| Document extract |
I drove down Hwy 280 Thursday night to see the screening of 8 films by grad students in the Stanford Graduate program in Documentary Film and Video. Jason Sussberg and friends made a 6-min documentary on our home, and it was one of those screened. I like the way it turned out. Will post a link soon. I drove down Hwy 280 in the twilight, past Crystal Springs reservoir, and when I turned off on Sand Hill Road, I got a sharp flashback to 1953, driving my '46 Chevy sedan down to start as a freshman at Stanford. I'd barely gotten into Stanford (wouldn't come close nowadays!), and the campus then was completely surrounded by rolling hills. As I drove down the road (now Silicon Valley etc.),
Hoover Tower appeared in the distance, and it was a moment.
These days I marvel at the Stanford stonework. Never noticed it as a student. The stone came from a nearby quarry in the 1880s when the Stanford Quad was built. As I wandered around, the Quad felt very much the same as it did 50+ years ago. Above is Encina Hall, where I lived my first year. Right, 120-year old stonework, south exterior Quad.
Gavin Newsom, the Mayor with Hair, has instituted an ordinance that will require SF residents to put all food scraps, plant clippings and paper products with food residues in a green bin for pickup. About time! This means that instead of going to a landfill, decomposing in ugly fashion and producing methane gas, this material will get composted and turned back into fertile soil, applied to crops, and regenerated in fruits and vegetables. It's always struck me as weird to put food in with plastics and other garbage in cities. Just not right. Not good planetary stewardship. We've been composting for over 40 years. All food scraps we generate go either to the chickens or in one of my 3 compost bins, at left. These are 5' square, with 1 x 12's that slide in grooves routed out in posts to make different heights. I turn from one to the other, then into garden. The word is re-cycled. Article in SF Chronicle.
Yesterday I went exploring with my friends Sasha and Jonas at Muir Beach. These guys are like mine sweepers, combing every inch of the ground, beach, and creeks for animals and insects (dead or alive), plants, feathers, seed pods…Hey Lloyd, look at this…Hey this is so cool…Lloyd, what's this? We ended up picking up squashed salamanders, feathers, a bird's foot, and a cormorant head, which I'll render into a skull for them. Wonderful to see kids get such joy out of the natural world. Of course they wanted to know why this rock was cracked.
It was a minus tide and I got up at dawn, put on waders, grabbed my eel pole (20'-long bamboo pole with hook on end) and went out on the reef — a spot I'd never tried before. First off I stumbled and fell almost face first in a pool. But, I baited up (clam scraps) and started poking the bait into cracks. It's called poke poling. In about an hour I caught 3 eels. I was elated, because in my last eel foray, I got—as they say—skunked. Eels are kind of prehistoric. I'm going to smoke them. I also picked up some nori seaweed and incorporated it into an omelette when I got home. Mighty fine. Now at the Mac with a latte made with Blue Mountain Jamacia beans. NTS stands for not too shabby…
I'm on an ocean roll. Yesterday I also got up before sunrise and went to the hot springs. It's down a very steep slippery cliff trail, not for the faint-hearted, and sometimes is working, sometimes not. Yesterday, foggy morning, hot water (high in sulfur and lithium), then a jump in the 54º ocean and—what a way to start the day. I got 3 times as much work done as normal yesterday.

| Problems and tasks |
a) Set down a passage from the blog posts word for word, beginning with "Yesterday I went" and stopping after "rock was cracked.".
b) Resume the blog posts from their last sentence, continuing the entry about the morning trip to the hot springs.
The listing comes from a separate source and has no connection to the blog posts.

| Data shown |
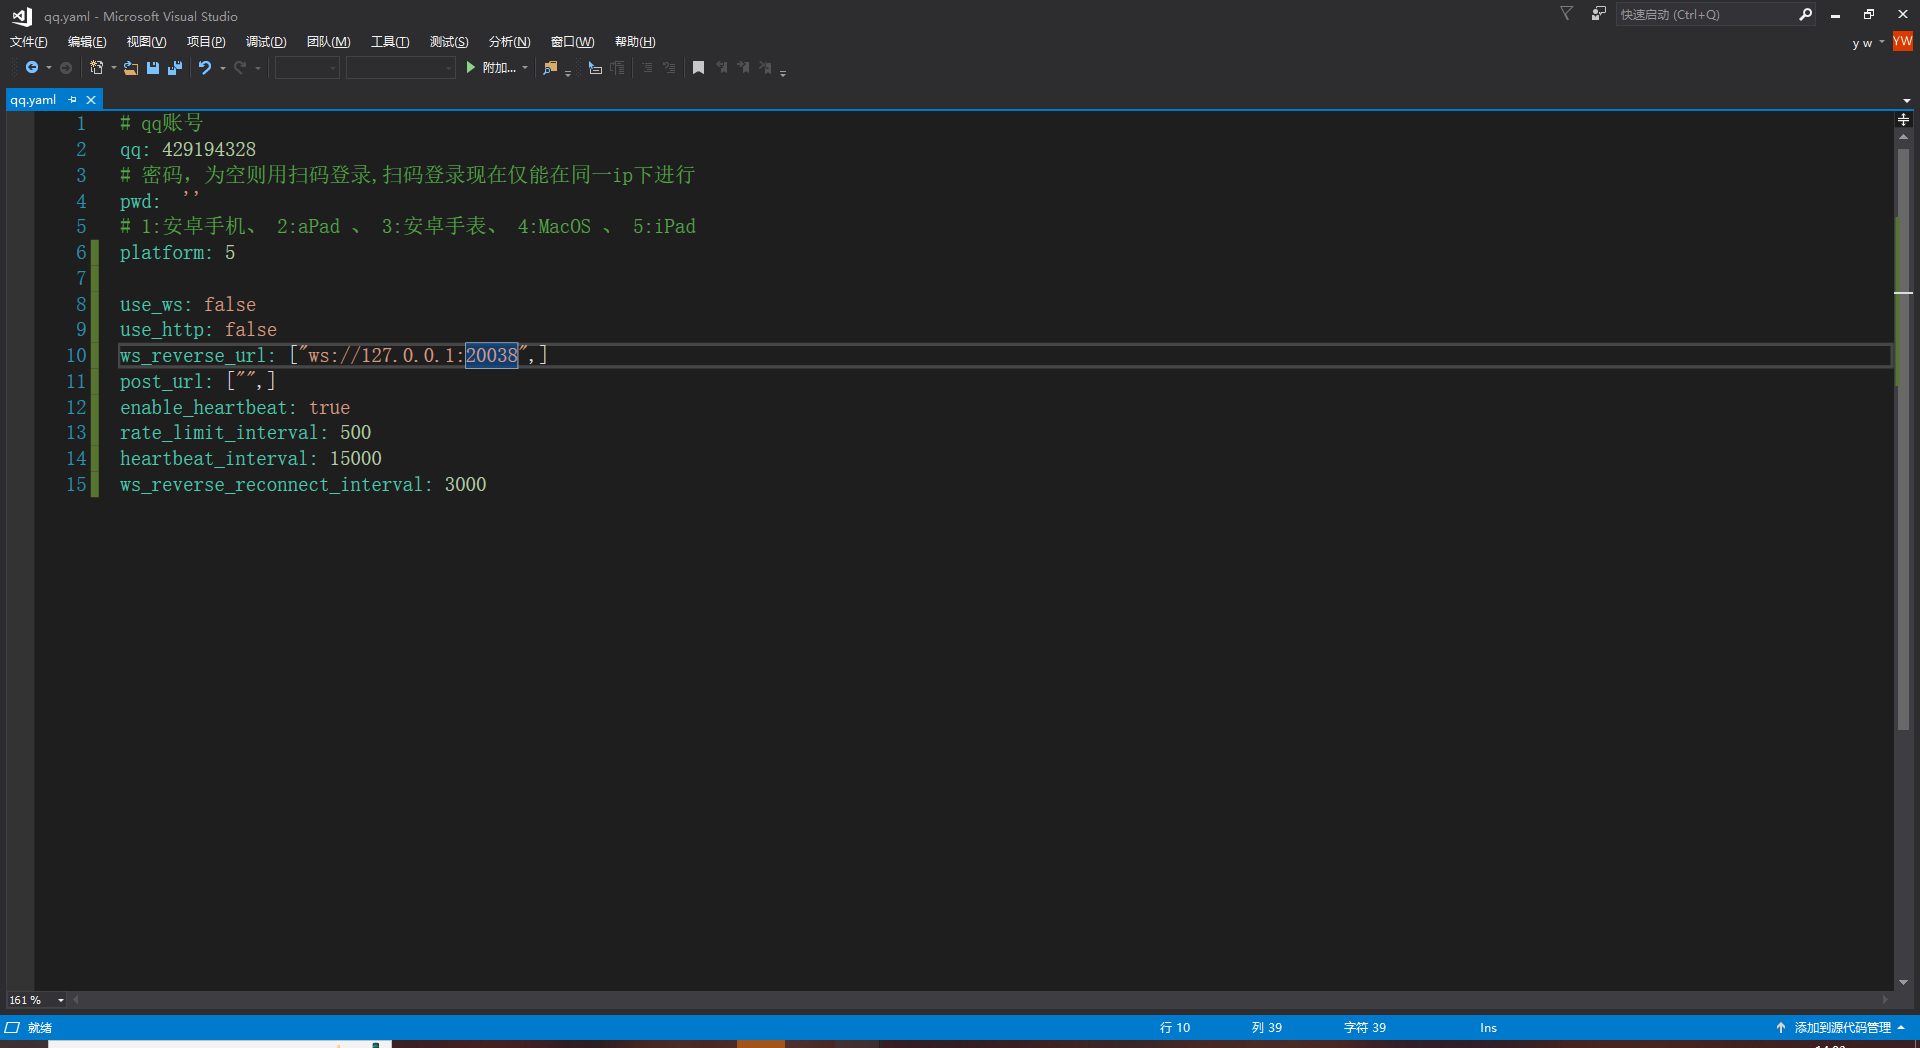The height and width of the screenshot is (1048, 1920).
Task: Select the Save All icon
Action: [174, 67]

| Answers per task |
a)
Yesterday I went exploring with my friends Sasha and Jonas at Muir Beach. These guys are like mine sweepers, combing every inch of the ground, beach, and creeks for animals and insects (dead or alive), plants, feathers, seed pods…Hey Lloyd, look at this…Hey this is so cool…Lloyd, what's this? We ended up picking up squashed salamanders, feathers, a bird's foot, and a cormorant head, which I'll render into a skull for them. Wonderful to see kids get such joy out of the natural world. Of course they wanted to know why this rock was cracked.

b)
I constantly marvel at what the world around us has to offer.. It's all right there. You just have to get out and explore…
Right now I'm listening to The Meditations doing 3-part harmony on Turn Me Loose, Beautiful. Pure reggae. The Meditations—Deeper Roots—the Best of the Meditations/Heart Beat CD HB 158
Just sent me by Alan Wherry:
"In the north east of Iran at the foot of Mount Sahand in Kandovan, the villagers live in cave homes carved out from the volcanic rock. The age of some houses is more than 700 years."
This area is very similar to the more famous cave homes in Cappadocia, Turkey (as featured in our 1973 book Shelter).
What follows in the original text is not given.